Data supplied:
==============================

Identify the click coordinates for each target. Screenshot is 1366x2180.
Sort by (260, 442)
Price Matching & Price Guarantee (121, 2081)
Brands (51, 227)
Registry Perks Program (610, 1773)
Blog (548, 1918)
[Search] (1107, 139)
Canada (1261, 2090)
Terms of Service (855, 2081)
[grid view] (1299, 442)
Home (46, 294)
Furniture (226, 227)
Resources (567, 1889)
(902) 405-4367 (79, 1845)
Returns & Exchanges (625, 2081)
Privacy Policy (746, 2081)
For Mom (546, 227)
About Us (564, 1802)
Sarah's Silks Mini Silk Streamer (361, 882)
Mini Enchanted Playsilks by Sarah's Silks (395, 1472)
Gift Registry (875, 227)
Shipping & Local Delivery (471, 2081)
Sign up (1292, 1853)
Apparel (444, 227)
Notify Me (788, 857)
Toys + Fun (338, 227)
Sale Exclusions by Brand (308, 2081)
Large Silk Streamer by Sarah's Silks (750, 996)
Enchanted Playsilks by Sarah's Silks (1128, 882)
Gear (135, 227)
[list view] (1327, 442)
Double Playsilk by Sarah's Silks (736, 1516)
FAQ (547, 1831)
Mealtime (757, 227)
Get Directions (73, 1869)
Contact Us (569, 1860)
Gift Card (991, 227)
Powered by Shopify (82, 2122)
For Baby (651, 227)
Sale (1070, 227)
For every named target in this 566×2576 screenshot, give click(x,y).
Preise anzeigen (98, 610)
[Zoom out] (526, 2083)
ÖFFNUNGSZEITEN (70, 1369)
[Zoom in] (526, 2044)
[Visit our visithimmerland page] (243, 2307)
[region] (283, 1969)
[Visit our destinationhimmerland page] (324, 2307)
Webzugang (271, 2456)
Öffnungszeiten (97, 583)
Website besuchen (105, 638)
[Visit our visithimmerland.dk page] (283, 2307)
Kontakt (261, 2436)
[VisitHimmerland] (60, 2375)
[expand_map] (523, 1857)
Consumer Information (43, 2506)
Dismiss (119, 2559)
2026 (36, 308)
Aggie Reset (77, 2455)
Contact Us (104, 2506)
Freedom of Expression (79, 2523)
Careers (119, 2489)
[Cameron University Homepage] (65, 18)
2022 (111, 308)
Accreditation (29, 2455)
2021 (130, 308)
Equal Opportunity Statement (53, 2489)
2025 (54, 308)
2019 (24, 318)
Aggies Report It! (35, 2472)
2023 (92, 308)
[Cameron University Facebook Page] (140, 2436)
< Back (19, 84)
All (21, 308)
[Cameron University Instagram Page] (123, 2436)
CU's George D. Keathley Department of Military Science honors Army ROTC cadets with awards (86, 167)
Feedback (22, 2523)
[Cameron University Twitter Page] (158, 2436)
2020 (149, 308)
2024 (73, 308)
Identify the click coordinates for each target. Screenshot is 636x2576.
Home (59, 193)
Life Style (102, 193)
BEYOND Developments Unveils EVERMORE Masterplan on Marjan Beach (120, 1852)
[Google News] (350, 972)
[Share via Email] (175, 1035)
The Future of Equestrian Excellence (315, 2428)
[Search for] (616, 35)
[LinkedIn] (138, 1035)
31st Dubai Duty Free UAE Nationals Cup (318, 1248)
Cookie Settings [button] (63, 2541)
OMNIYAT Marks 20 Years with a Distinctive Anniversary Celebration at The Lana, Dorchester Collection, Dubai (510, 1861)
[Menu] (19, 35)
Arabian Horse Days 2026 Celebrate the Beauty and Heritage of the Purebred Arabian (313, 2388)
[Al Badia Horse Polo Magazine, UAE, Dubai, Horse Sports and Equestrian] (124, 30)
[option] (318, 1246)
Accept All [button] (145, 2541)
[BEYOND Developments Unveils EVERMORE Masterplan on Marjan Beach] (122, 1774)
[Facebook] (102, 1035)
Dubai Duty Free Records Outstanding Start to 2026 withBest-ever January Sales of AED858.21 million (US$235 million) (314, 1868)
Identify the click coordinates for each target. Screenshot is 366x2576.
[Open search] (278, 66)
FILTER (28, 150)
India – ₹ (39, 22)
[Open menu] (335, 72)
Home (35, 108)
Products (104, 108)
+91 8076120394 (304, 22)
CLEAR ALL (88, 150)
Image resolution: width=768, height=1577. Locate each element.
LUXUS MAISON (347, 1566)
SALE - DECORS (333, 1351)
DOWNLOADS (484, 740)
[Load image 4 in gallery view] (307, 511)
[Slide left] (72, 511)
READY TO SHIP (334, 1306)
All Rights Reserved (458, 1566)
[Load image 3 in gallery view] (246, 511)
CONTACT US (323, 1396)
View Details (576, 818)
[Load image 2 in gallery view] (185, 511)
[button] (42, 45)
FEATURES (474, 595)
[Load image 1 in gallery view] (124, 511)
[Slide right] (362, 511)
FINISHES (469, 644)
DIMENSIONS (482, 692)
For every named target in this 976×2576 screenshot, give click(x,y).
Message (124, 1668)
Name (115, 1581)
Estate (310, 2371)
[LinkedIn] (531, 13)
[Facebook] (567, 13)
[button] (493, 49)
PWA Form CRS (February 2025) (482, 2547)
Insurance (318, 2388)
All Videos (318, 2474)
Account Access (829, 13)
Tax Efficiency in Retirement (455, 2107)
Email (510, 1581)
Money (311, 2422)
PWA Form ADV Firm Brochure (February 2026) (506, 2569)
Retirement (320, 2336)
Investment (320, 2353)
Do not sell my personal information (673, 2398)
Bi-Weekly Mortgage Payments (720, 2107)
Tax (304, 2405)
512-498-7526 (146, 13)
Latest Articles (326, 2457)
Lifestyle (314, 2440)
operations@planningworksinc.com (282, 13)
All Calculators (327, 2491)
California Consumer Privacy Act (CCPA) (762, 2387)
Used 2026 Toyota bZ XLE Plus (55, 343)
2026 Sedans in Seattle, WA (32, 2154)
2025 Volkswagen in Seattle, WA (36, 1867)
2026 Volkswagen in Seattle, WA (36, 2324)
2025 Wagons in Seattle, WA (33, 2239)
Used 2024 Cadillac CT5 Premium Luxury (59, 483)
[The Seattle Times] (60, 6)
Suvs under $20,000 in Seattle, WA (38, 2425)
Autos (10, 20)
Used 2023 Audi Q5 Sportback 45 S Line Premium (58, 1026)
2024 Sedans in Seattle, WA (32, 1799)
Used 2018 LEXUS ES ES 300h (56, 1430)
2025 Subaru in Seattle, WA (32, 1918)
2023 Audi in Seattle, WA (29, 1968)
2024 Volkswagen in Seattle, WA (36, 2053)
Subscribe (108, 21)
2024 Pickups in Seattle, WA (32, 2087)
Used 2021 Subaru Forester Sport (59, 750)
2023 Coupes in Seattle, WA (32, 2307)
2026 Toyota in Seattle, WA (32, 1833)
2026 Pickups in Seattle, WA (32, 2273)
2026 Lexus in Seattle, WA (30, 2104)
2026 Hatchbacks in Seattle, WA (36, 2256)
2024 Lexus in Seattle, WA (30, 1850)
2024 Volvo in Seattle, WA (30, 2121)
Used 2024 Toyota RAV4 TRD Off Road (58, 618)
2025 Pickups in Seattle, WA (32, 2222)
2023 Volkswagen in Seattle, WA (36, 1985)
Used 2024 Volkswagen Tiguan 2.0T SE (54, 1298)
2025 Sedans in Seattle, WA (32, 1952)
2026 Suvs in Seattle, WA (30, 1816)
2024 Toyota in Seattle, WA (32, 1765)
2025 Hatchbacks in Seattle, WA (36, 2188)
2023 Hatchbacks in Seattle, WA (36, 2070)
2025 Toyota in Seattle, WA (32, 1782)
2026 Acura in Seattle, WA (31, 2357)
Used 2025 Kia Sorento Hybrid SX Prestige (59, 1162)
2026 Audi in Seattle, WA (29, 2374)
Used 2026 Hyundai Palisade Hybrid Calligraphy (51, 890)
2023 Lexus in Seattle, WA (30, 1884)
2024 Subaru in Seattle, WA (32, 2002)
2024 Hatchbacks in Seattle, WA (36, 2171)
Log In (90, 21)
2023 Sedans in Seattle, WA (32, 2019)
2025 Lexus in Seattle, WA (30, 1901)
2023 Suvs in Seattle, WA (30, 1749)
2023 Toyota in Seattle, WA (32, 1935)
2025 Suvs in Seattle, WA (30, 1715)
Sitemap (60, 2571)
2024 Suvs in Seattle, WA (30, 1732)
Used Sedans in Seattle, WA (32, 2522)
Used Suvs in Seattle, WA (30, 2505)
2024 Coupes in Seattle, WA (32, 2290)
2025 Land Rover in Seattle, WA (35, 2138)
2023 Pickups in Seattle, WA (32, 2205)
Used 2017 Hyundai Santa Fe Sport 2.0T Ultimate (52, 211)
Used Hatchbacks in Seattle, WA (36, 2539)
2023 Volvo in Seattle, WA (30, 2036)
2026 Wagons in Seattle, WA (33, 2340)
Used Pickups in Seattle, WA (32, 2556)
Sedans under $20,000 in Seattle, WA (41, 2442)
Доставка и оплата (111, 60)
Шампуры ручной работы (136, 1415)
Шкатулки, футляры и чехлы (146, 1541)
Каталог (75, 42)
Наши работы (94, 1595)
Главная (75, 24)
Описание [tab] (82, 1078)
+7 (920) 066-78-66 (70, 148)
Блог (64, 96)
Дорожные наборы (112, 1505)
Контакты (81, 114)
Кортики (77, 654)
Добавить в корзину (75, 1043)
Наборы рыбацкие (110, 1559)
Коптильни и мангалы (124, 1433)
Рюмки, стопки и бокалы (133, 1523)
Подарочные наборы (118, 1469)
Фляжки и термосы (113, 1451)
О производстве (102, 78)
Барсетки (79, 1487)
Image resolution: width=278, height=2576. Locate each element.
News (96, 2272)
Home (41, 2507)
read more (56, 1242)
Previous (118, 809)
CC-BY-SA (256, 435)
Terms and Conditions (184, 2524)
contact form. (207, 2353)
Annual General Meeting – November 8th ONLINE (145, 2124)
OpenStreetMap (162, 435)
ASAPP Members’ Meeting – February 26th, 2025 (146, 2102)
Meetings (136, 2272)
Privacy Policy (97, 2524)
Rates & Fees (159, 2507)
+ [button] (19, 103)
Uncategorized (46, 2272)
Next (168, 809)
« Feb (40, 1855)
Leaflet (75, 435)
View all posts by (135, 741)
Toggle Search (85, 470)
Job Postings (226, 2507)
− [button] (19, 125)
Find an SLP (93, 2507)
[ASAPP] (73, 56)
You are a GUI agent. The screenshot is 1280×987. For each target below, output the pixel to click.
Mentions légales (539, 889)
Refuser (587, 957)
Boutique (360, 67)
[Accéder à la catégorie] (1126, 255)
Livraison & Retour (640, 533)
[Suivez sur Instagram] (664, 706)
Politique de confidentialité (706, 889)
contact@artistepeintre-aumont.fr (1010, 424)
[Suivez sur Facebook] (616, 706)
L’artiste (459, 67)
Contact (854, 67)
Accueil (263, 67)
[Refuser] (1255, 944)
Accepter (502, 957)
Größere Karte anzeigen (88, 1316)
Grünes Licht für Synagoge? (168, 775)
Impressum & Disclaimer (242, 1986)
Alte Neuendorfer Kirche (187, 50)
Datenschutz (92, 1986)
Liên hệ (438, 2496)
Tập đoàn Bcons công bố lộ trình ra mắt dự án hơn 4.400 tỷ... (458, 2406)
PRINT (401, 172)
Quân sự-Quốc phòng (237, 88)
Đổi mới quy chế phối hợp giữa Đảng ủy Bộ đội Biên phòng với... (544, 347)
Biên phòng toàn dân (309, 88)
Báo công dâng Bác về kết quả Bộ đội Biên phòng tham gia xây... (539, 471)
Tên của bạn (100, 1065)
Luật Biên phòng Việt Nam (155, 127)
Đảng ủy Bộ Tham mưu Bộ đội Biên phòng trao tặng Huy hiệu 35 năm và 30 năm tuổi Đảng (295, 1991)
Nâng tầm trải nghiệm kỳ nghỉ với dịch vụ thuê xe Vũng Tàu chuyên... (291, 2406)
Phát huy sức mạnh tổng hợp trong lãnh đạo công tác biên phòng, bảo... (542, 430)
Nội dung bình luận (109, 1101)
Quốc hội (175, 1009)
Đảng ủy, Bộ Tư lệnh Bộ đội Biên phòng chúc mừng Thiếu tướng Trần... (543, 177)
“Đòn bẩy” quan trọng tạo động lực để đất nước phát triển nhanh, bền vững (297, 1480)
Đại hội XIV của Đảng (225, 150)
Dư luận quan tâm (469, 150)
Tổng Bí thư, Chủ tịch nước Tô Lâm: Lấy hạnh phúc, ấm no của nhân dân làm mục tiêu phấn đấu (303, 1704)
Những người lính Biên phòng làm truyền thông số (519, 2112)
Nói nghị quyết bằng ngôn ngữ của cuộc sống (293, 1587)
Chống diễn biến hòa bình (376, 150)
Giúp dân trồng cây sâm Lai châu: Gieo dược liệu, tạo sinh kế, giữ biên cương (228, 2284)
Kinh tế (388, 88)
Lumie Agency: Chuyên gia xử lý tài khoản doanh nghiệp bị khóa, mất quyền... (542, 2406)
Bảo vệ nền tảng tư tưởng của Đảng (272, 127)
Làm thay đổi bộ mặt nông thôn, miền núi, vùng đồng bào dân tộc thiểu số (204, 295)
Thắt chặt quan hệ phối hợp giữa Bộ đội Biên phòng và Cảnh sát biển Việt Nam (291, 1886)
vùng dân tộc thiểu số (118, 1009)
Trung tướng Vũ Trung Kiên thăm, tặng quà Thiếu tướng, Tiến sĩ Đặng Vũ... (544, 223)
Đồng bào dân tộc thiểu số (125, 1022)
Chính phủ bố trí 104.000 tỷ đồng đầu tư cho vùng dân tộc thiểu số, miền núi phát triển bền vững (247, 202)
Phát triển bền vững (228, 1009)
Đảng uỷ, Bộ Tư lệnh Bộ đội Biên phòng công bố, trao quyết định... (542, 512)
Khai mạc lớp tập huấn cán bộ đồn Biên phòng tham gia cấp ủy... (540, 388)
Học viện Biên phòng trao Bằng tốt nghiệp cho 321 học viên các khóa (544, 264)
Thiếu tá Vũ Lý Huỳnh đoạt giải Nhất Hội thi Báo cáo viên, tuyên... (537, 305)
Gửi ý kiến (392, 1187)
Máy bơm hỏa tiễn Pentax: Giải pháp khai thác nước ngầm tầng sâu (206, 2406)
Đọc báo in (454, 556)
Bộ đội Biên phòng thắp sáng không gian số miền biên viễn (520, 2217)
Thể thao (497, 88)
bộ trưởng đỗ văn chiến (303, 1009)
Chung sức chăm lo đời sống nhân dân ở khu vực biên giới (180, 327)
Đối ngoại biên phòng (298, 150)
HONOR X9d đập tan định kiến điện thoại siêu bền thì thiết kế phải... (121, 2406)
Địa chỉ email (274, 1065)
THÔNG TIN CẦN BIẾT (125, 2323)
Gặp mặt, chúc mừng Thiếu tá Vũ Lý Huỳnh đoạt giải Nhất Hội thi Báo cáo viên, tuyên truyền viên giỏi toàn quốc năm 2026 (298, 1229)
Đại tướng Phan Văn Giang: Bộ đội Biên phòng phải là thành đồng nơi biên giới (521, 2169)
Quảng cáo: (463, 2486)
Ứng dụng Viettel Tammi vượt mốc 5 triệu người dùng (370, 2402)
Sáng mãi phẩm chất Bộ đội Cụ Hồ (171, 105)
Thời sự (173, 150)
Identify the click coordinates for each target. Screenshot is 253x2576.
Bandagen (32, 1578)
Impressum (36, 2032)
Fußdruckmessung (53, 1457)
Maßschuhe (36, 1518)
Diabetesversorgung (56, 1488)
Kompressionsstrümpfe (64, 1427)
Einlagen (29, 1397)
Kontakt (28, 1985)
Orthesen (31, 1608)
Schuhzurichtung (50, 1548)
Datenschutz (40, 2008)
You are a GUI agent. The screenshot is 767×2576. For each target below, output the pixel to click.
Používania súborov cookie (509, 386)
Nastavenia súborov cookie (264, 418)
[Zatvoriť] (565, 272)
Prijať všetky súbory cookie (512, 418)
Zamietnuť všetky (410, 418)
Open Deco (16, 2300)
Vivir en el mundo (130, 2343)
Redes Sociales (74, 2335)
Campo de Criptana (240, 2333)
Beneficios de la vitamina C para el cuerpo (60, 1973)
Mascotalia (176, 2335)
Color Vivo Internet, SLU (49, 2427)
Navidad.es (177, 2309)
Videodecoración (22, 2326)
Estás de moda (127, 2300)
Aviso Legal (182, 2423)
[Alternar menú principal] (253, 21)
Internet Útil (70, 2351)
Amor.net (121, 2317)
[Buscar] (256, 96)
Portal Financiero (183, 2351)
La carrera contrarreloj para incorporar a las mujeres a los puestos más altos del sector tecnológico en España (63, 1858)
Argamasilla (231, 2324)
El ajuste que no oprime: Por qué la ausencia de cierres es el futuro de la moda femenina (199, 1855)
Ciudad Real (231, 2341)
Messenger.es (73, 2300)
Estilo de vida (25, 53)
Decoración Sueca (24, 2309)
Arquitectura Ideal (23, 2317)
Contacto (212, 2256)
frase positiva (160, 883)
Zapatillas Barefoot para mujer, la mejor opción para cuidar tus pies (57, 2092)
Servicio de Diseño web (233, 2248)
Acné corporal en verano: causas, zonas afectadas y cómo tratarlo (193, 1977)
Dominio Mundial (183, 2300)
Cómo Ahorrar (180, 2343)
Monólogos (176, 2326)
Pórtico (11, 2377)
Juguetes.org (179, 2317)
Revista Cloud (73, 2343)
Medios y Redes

==============================

What the exercise asks: Your answer should consist of the lines from the line with "[Slide left] (72, 511)" to the line with "[Facebook] (567, 13)" above, repeated exactly, both ends included.

Answer space:
[Slide left] (72, 511)
READY TO SHIP (334, 1306)
All Rights Reserved (458, 1566)
[Load image 3 in gallery view] (246, 511)
CONTACT US (323, 1396)
View Details (576, 818)
[Load image 2 in gallery view] (185, 511)
[button] (42, 45)
FEATURES (474, 595)
[Load image 1 in gallery view] (124, 511)
[Slide right] (362, 511)
FINISHES (469, 644)
DIMENSIONS (482, 692)
For every named target in this 976×2576 screenshot, give click(x,y).
Message (124, 1668)
Name (115, 1581)
Estate (310, 2371)
[LinkedIn] (531, 13)
[Facebook] (567, 13)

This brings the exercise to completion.